The JailbreakMe WebKit is apparently one part of the Trident or the three zero-day bugs which allowed arbitrary code execution when activated. However, the exploit was patched up in iOS 9.3.5 and hence Todesco's web-exploit works only till iOS 9.3.4.
- A 64-bit jailbroken device (iPhone 5s and later) which is running Pangu 9.2-9.3.3 tool
- An internet connection (required for first use)
How to reactivate Pangu 9.2-9.3.3 jailbreak with JailbreakMe exploit
- Make sure that your device has rebooted in non-jailbroken mode and it's not reactivated with the Pangu app.
- Launch Safari on your iOS device and navigate to the following URL: https://jbme.qwertyoruiop.com
Note:You need to use only the standalone Safari app as it will not work with in-app browsers. In-app browsing will only lead to blank screen and will not open the link.
- Hit the "go" button on the page and wait until the confirmation dialog pops-up on the screen saying, "doing it".
- Just follow the onscreen instructions to dismiss the pop-up dialog message and then press the screen-off/lock button on your device.
- The device may seem frozen while it resprings and you will not see any Apple logo or respring animation.

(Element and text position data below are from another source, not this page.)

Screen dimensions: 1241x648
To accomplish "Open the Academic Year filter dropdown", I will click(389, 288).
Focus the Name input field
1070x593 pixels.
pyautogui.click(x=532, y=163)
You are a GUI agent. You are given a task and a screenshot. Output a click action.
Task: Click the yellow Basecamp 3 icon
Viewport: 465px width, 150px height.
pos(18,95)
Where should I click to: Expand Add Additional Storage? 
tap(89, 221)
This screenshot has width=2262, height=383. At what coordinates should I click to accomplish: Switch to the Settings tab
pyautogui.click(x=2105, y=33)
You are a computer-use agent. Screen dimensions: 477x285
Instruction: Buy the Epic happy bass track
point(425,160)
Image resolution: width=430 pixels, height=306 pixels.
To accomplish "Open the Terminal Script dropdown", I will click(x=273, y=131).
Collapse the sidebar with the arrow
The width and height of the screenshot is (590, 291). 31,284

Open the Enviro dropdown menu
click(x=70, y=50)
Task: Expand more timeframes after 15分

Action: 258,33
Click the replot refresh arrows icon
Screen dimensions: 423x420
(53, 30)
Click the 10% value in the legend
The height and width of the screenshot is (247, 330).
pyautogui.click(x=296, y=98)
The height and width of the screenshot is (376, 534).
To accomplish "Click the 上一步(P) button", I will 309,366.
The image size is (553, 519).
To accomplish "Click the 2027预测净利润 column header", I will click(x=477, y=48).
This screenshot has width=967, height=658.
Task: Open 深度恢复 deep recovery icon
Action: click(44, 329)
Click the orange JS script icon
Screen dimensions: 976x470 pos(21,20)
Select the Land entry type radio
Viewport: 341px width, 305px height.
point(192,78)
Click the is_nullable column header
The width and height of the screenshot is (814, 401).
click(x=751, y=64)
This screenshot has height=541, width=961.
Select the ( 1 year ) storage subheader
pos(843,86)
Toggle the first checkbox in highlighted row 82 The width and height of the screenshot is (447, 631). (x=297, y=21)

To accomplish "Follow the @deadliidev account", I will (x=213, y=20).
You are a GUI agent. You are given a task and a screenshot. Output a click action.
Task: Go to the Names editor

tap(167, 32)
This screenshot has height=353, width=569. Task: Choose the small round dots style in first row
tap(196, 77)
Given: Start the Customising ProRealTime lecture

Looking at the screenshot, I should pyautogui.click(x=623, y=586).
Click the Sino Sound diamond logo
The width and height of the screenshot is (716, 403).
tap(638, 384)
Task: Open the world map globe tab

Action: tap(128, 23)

However, it is advisable that you leave the device alone as this process works slower than the regular Pangu reactivation method.
- Wait until the device resprings and your device should be rejailbroken. You can now double-check to confirm if your installed jailbreak tweaks and apps are working fine.
- Now launch Safari again and open the tool's home page. Once you are on the page, hit the Share button at the bottom of the screen and choose "Add to Home Screen". Assign an appropriate name for it and then tap "Add" in the top-right. The page should now be seen as an icon on your Home screen, which will come in handy for offline use in the future.
Installing the patch
It is highly-advisable to patch up your JailbreakMe exploit from external threats or web attacks as the inherent vulnerability could be used against you while stealing confidential data from your device. Here's how you can install the patch on your Pangu 9.3.3 jailbreak:
- Open Cydia and go to the Sources tab
- Press the Edit button in the top-right and then tap Add in the top-left
- In the ensuing field, enter the following repo URL: https://jbme.qwertyoruiop.com/
- Hit the Add Source button to add Todesco's repo
- Wait until the source field populates and then find "jbmepatch" via Cydia's search tab.
- Select the package and press Install in the top-right. Finally, tap Confirm on the following page in the top-right corner to begin installing it.
- Wait until the installation is done and then hit "Restart Springboard" to respring and activate the patch.
- You can run the Todesco's tool again after the respring to confirm that the patch has not affected the tool in any way.